Dataset entries
++++++++

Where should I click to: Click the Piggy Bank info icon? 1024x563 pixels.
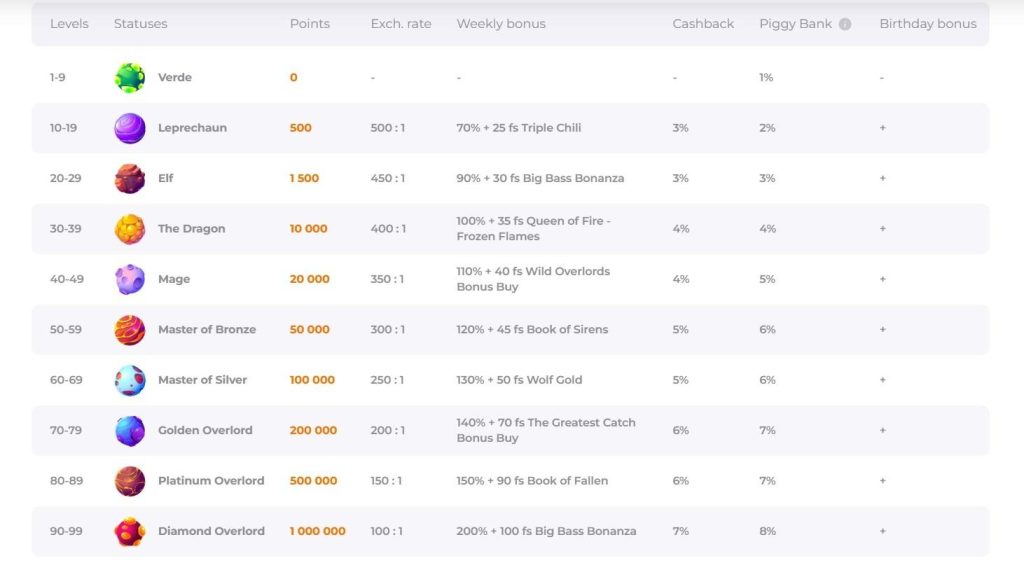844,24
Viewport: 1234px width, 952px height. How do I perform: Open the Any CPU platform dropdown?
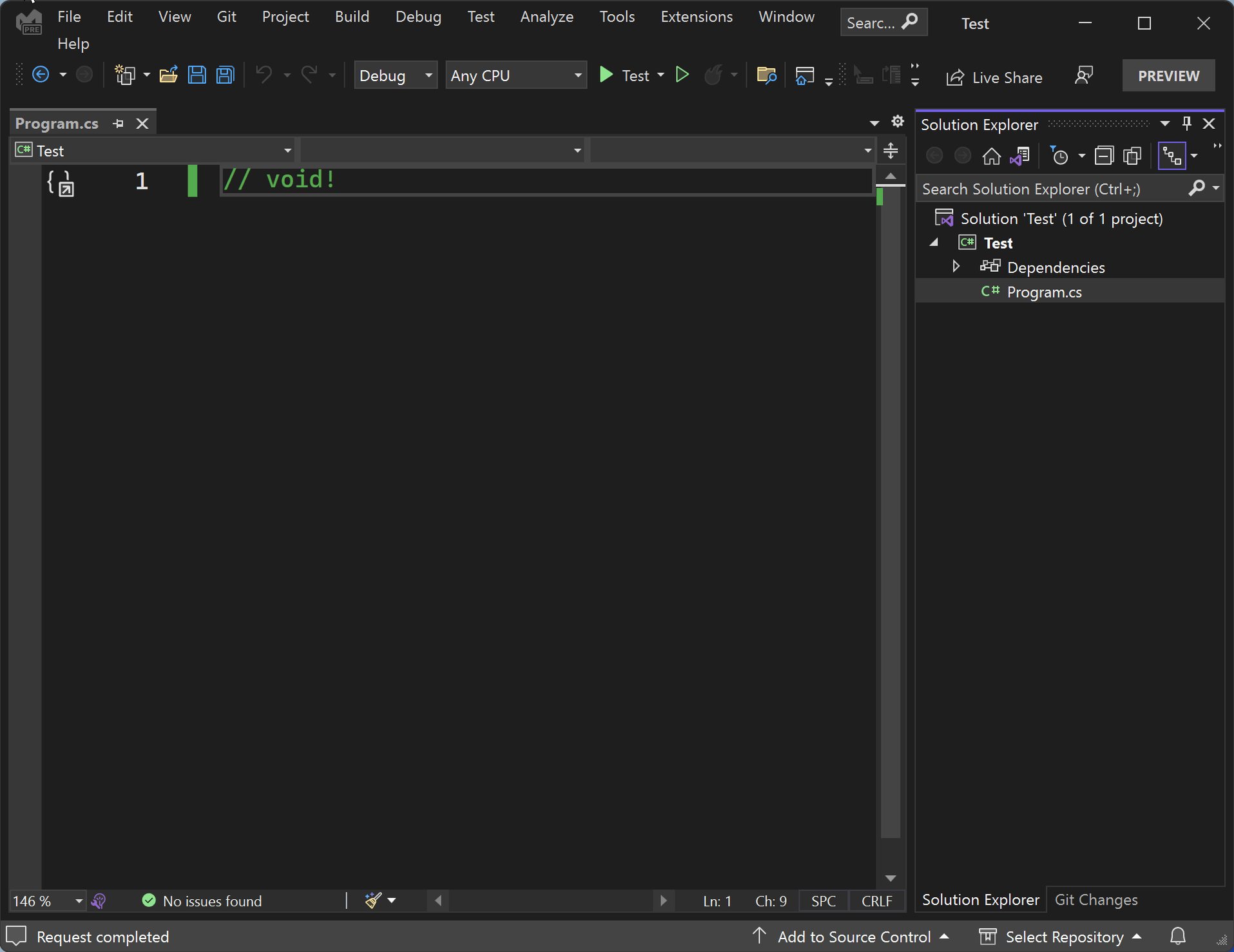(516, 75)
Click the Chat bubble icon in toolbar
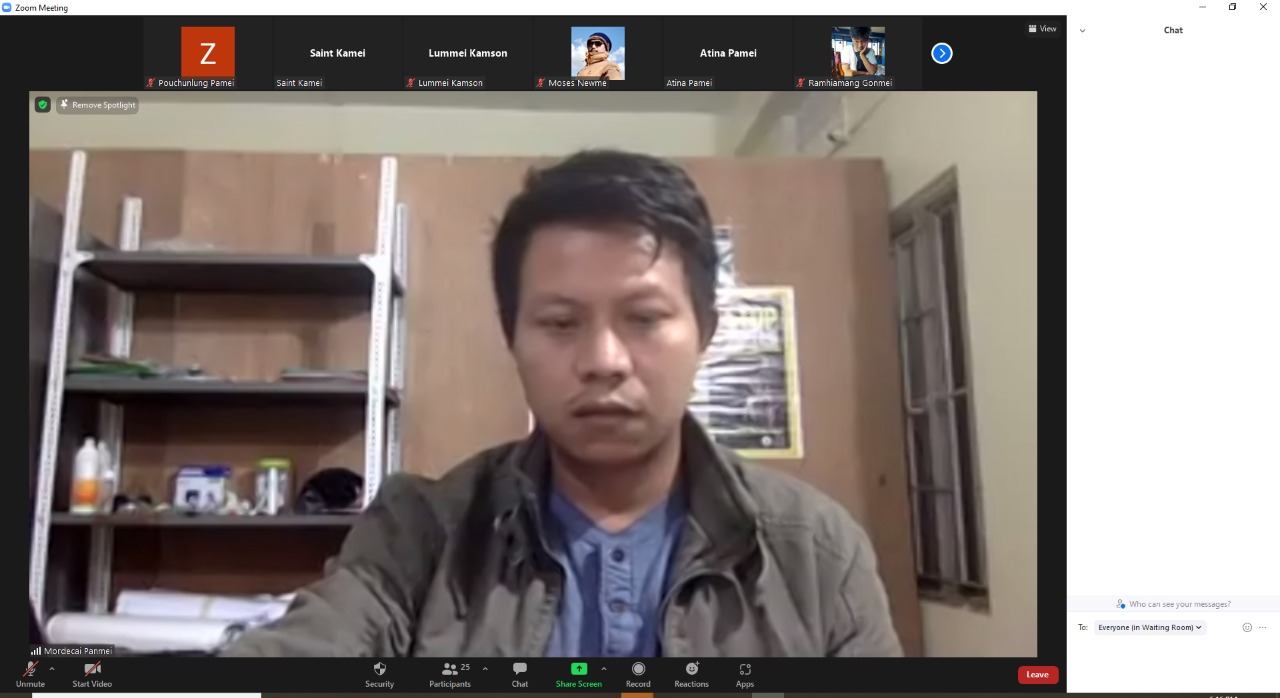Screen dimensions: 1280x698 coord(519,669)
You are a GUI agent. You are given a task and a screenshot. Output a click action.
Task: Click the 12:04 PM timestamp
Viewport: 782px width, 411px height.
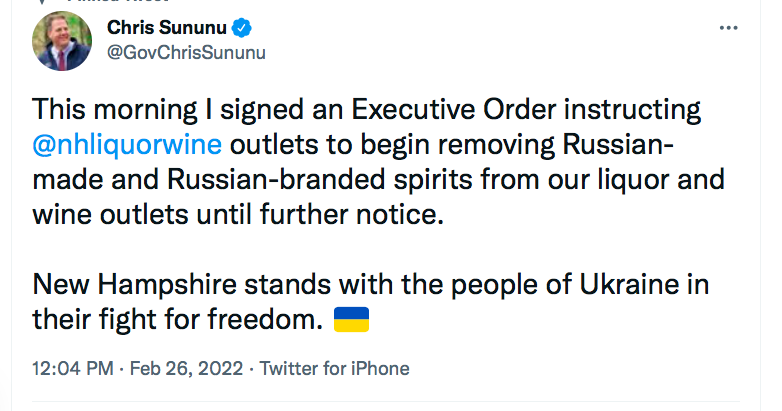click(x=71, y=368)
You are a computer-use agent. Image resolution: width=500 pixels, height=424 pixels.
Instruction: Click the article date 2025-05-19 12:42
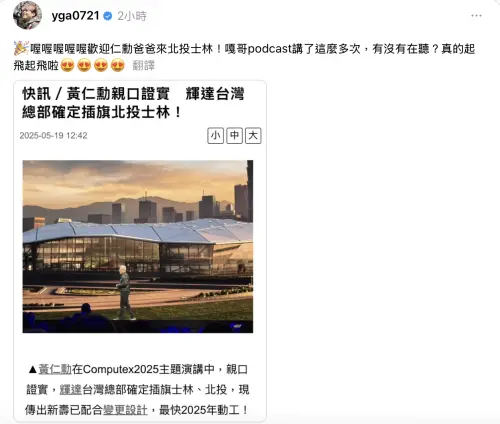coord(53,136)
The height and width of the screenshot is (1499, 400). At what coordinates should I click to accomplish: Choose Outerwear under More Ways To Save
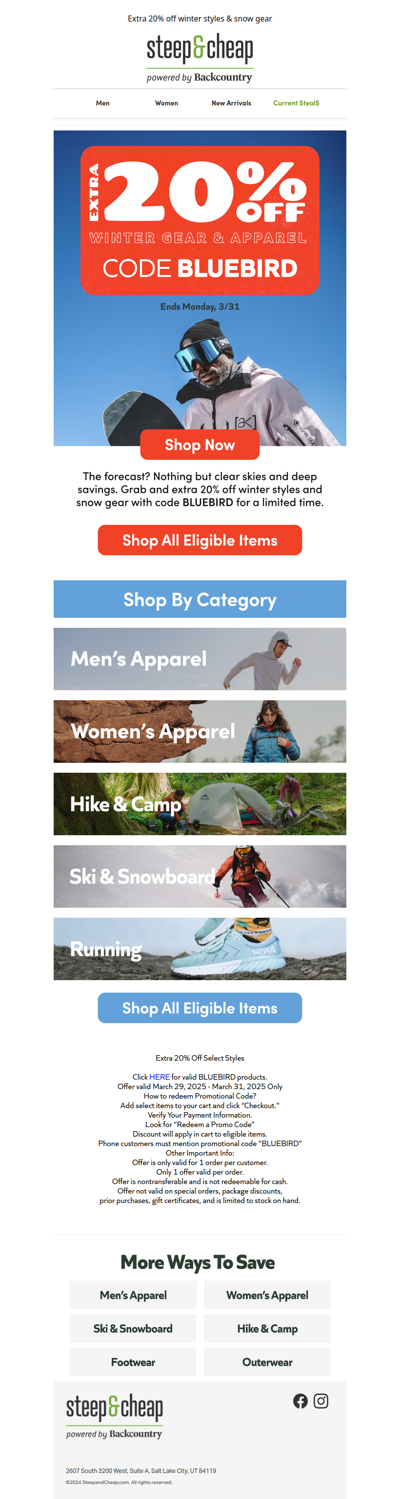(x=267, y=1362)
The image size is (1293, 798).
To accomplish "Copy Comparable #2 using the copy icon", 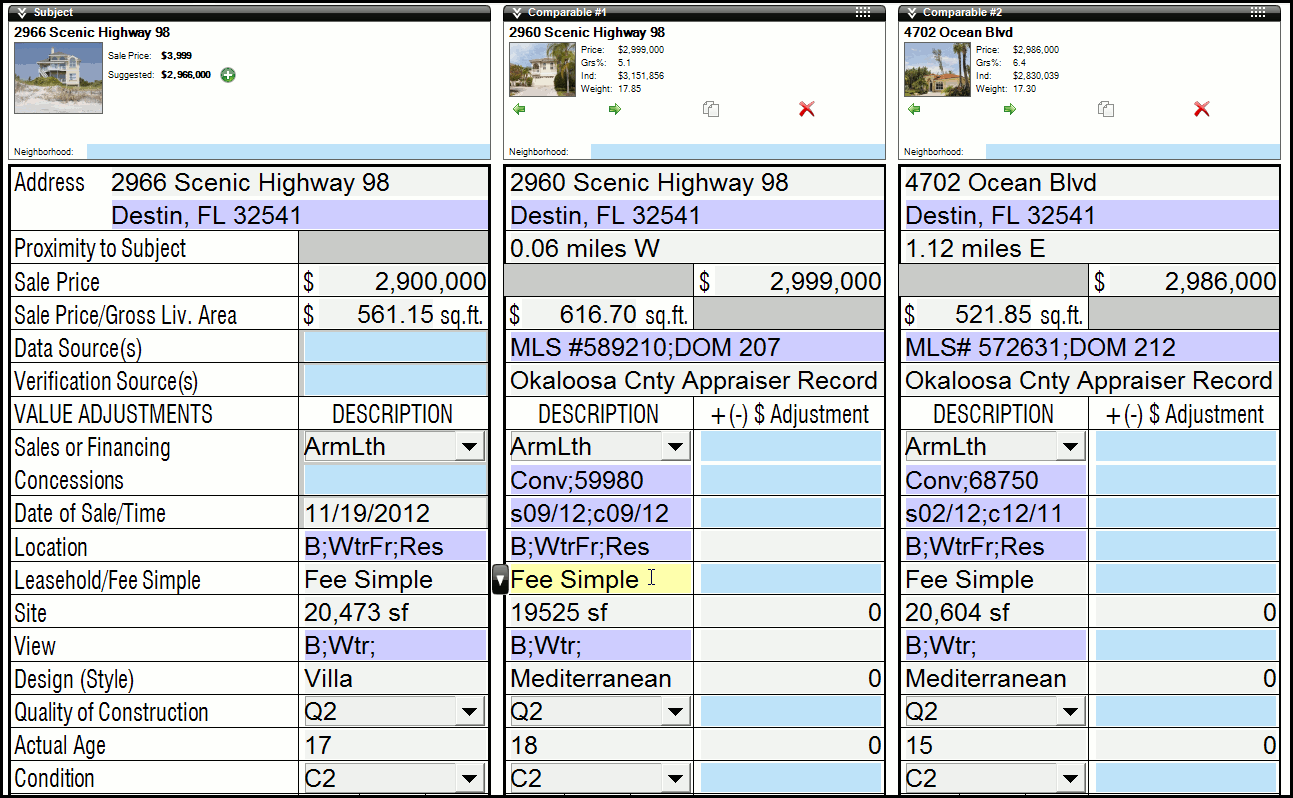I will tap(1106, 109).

++++++++

--- Exercise details ---
Filter the data down to the lines that contain the string "agent", and copy them.

--- Finished exercise ---
You are a GUI agent. You are given a task and a screenshot. Output a click action.
You are a computer-use agent. Image resolution: width=500 pixels, height=424 pixels.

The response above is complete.